I've got a lot to deal with in this thesis, I realize, not the least of which is my ability to lose people in pointless rants, so with that I will attempt to be succinct: Dawkins creates a straw man argument with post-modernism because he is talking about the perception of the world vs. the post-modern notion of texts. Post-modernists talk of texts and only texts. Those texts represent a relationship to the world, indeed, but they are just that: representations of the world. We're not talking about what observations one can make using one's senses--we're talking about a reading of a text that is produced before one. One reads a text. One puts one's whole experience into a text to understand it. One is challenged by texts to change one's mind about a text. One's perceptions are affirmed and challenged by a text.
One is changed by a text.
Dawkins doesn't understand that the scholars he finds fault with are talking about texts--not about the observable world that he privileges. (Yup, privilege is an important term that Dawkins picks up on. He doesn't get that either. Strangely enough, he seems to ignore the possibility of bias based upon social position or gender and just throws it away as some sort of whacko term that folks in the Humanities might use.) Texts are not artifacts like fossils or subjects like living creatures (or are they?) They are complex, multi-faceted phenomena that require a reader and an understanding how that reader's point of view shapes the interpretation of a specific text.
There is a big difference between an observable artifact like a rock and a text that has been written by a fellow human being. A rock, while it may create many various interpretations and a variety of opinions, remains the rock that it is. The rock, exists. And as Middlebrow pointed out in a comment on the previous Dawkins post, to deny that would be insanity.
A text, however, was created by a fellow human being with various intentions and purposes. Yes, indeed, the text exists as a physical artifact, but the interpretation of that text is not so easy. The nature of language and our use of it and its use of us forces further consideration. There is more to a text than what it, or its author, represents itself as.
See none of this is new to we text workers of the world. I'm am trying to explain this to the Science-minded who think that what we are talking about is utter bullshit. They frequently don't admit their their bias is often linguistic, race-based, or gender-based.
That is disturbing.
From my own perspective Science tries to exclude its biases, They usually do that on micro-scale. Science has strict controls for experiments and is certain to calibrate instruments and exclude biasing factors.
Where Science fails, at least in the Dawkins sense, is to exlude its macro-bias.

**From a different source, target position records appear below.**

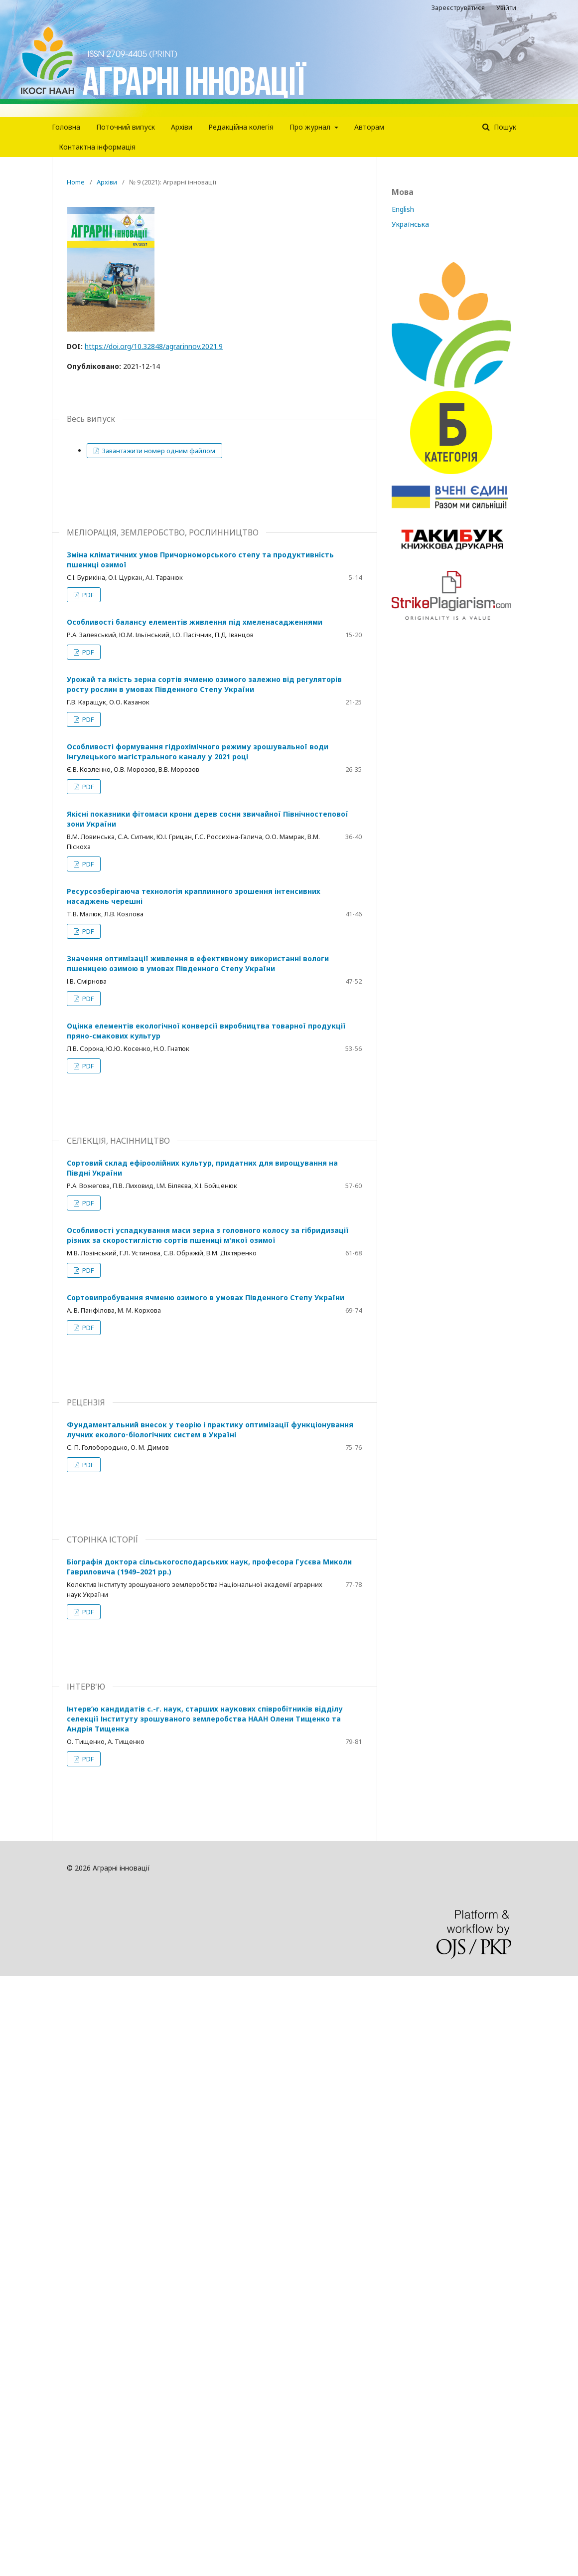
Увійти (506, 7)
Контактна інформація (97, 147)
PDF (87, 594)
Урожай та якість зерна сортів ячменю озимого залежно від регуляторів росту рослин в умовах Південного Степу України (204, 684)
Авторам (369, 127)
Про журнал (310, 127)
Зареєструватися (458, 7)
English (403, 209)
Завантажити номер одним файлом (158, 450)
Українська (410, 224)
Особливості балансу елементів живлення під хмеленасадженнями (194, 622)
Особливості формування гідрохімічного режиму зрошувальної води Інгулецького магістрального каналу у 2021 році (197, 751)
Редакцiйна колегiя (241, 127)
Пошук (504, 127)
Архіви (181, 127)
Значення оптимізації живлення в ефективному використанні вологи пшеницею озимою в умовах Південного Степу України (198, 963)
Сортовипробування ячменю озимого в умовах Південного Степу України (205, 1297)
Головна (66, 127)
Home (76, 181)
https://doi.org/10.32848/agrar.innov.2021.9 (154, 346)
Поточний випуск (125, 127)
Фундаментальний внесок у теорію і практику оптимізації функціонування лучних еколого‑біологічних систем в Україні (210, 1429)
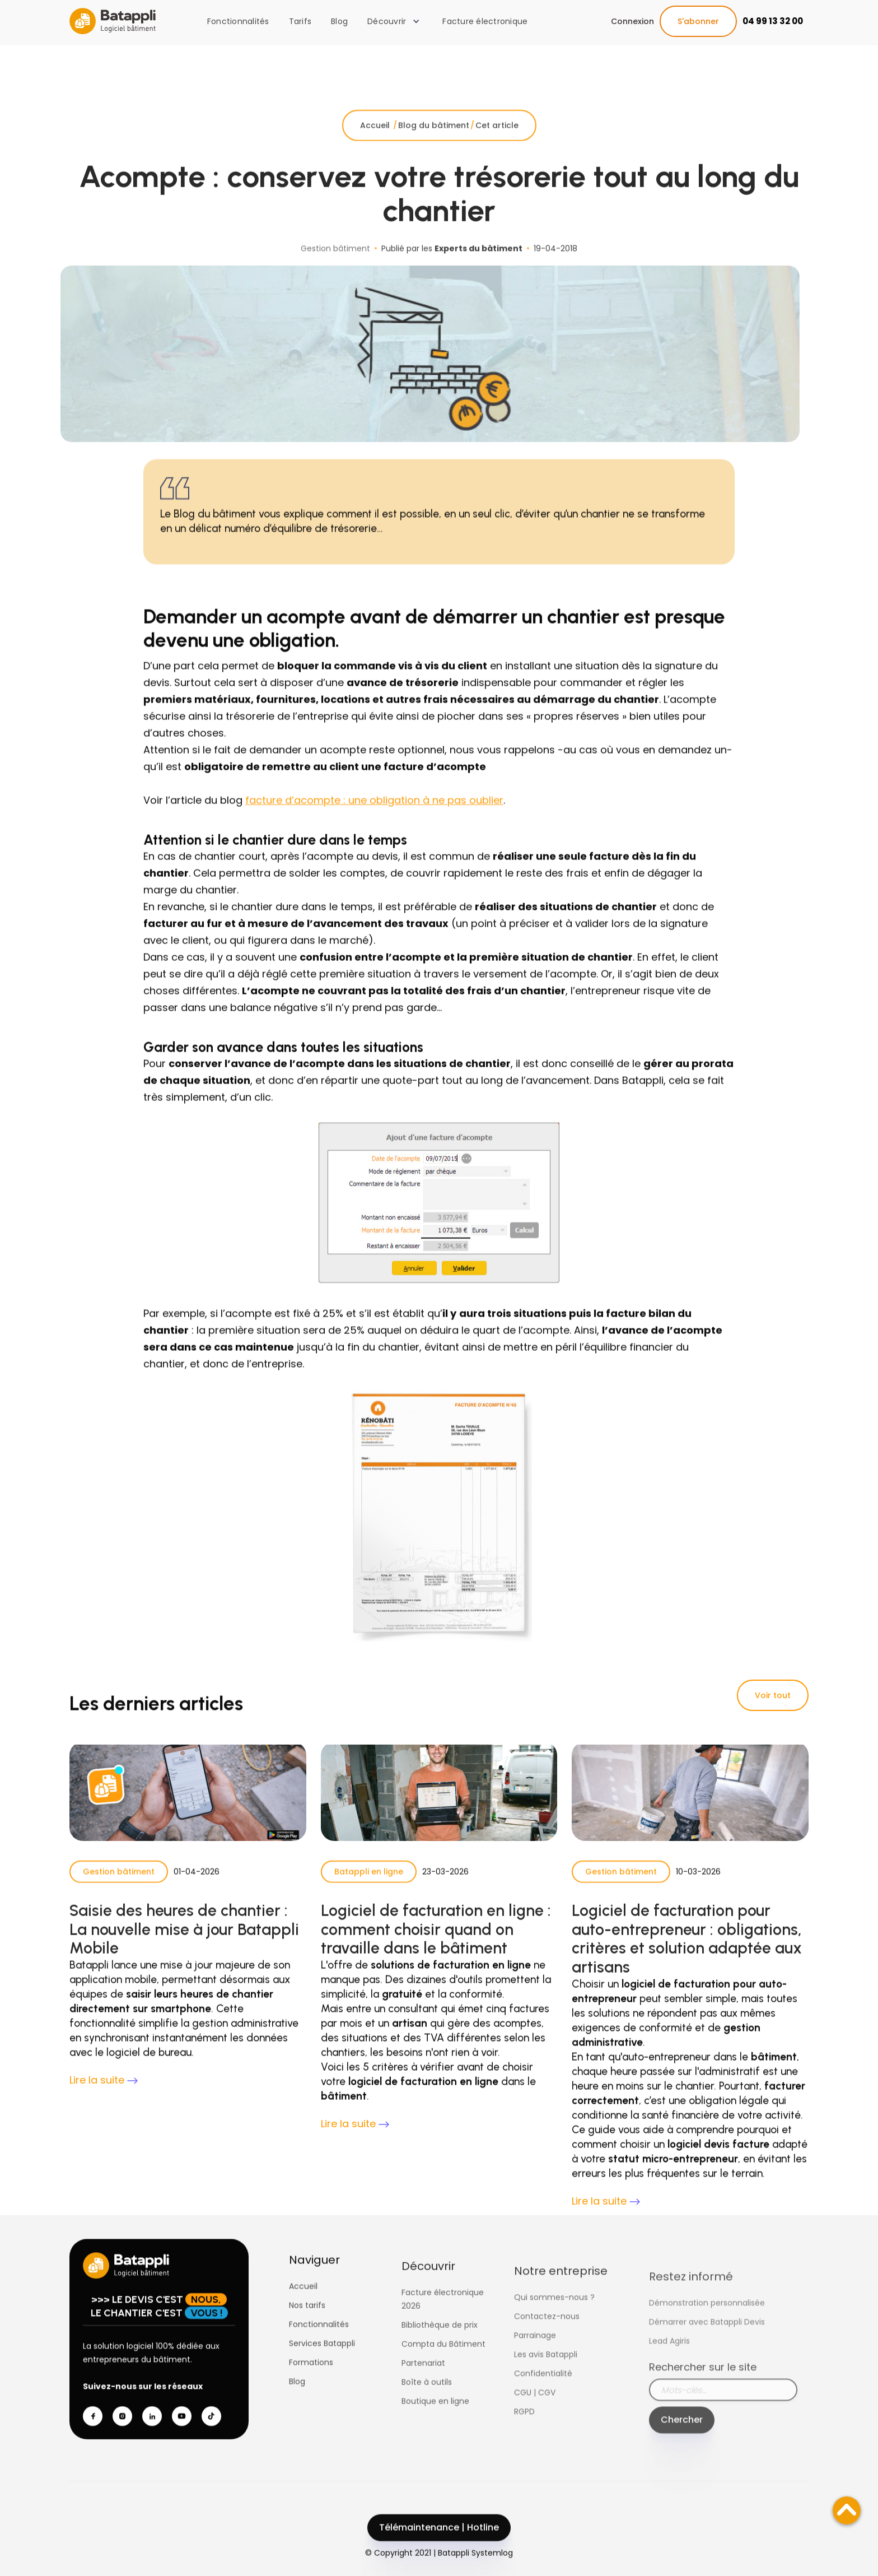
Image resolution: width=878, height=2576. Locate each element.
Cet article (497, 147)
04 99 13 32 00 (772, 21)
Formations (311, 2384)
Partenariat (423, 2406)
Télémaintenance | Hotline (439, 2549)
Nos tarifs (307, 2327)
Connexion (632, 21)
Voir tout (773, 1695)
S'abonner (698, 21)
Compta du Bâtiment (443, 2387)
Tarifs (300, 21)
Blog (339, 21)
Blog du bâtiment (433, 147)
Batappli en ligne (368, 1893)
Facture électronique (484, 21)
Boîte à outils (426, 2425)
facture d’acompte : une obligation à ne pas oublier (374, 823)
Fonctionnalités (238, 21)
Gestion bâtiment (119, 1893)
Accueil (376, 147)
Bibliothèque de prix (439, 2368)
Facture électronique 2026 (442, 2342)
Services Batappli (322, 2365)
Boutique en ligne (435, 2444)
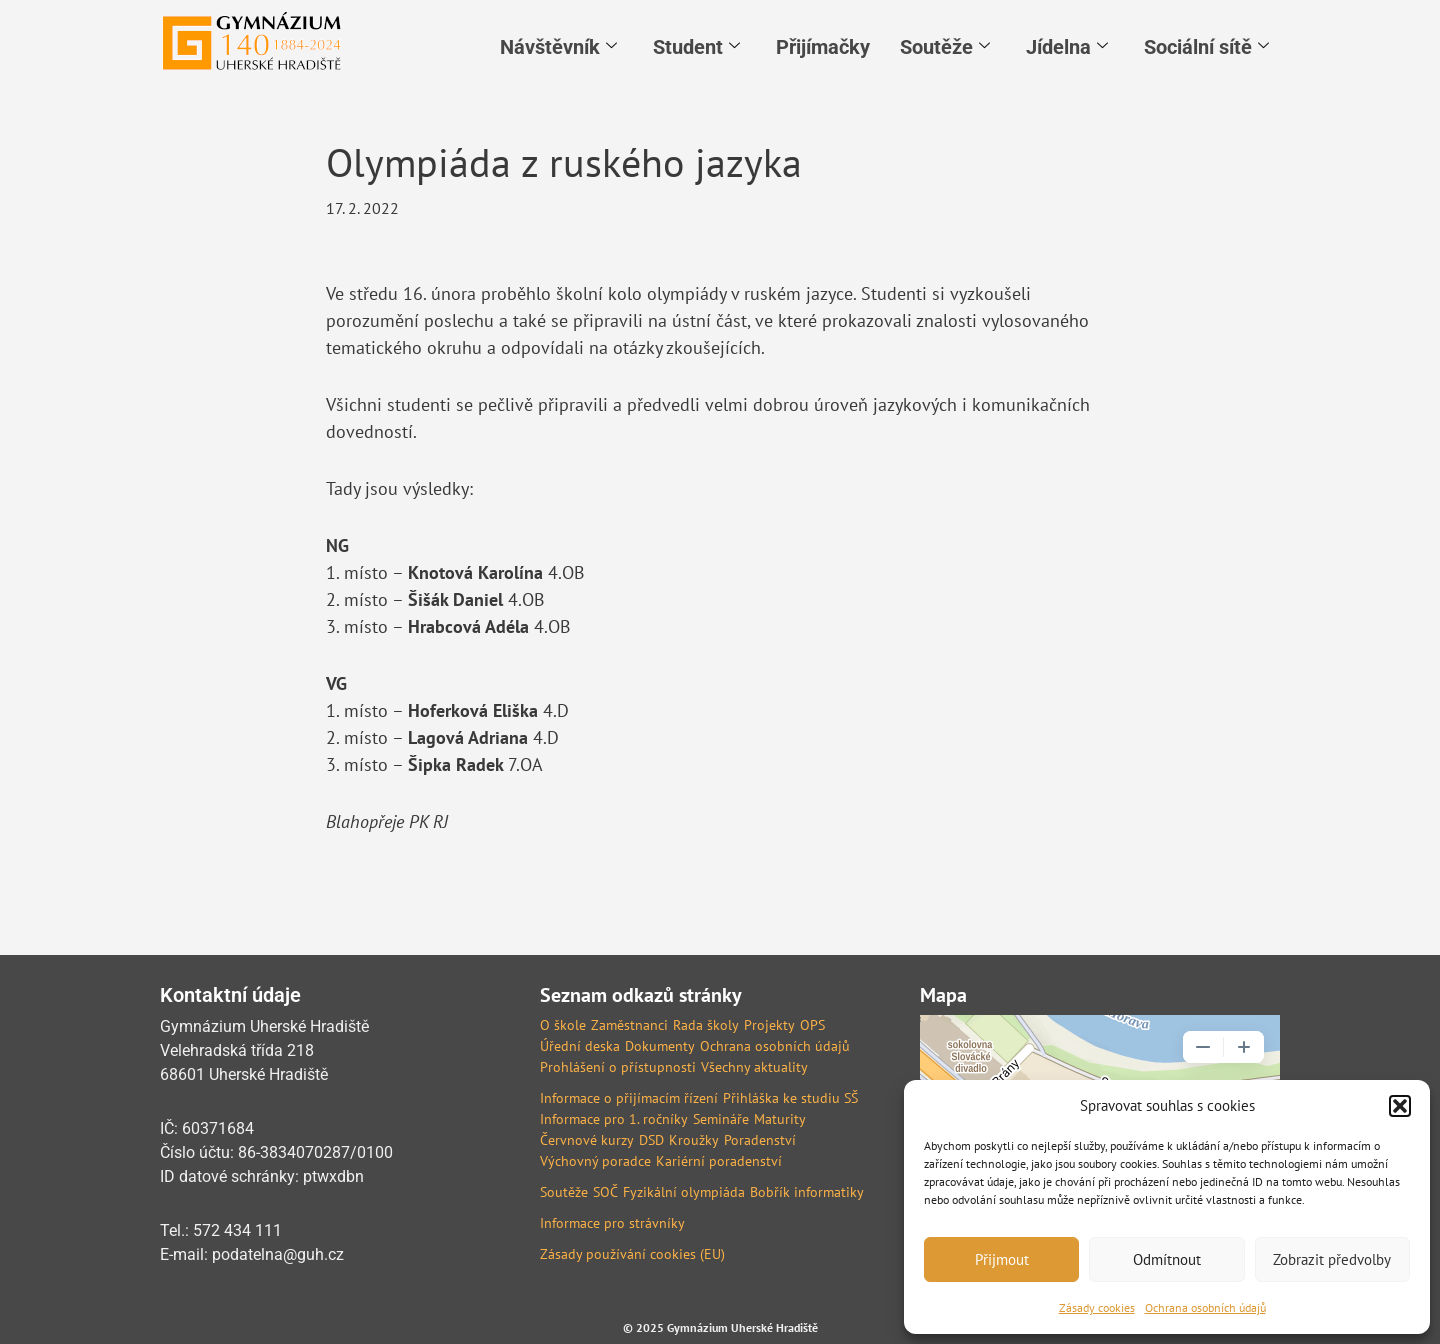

Those biases are there and need to be examined carefully. Scientists like Dawkins refuse to admit that their cultural or linguistic background shapes what scientific problems they are likely to pursue or even the results that they prefer (there's that word again!) to deny.
I would put forward, as have others before me, that they need to consider not only their biases before they do their science, but also have to consider that how they are reporting it (through the use of language) is also going to bias it.
Natural language is not a specific medium. Interpretation is going to exist. And, as far as I've seen, interpretation also exists in the language of mathematics. I don't want to fall into a Dawkins' trap, but, as far as I know (and I am no mathematician), mathematics itself has build in biases--Godel's Theorem--which is infamously mis-applied (apparently) to post-modern theory.
Honestly, I'm not really certain why Dawkins, a perfectly respectable scientist of our modern ilk, refuses to explore the possibility of linguistic bias in how he observes the world. The thing that Dawkins doesn't understand is that post-modernism is about the bias that we all have in observing the world.
As a good scientist, you think he would.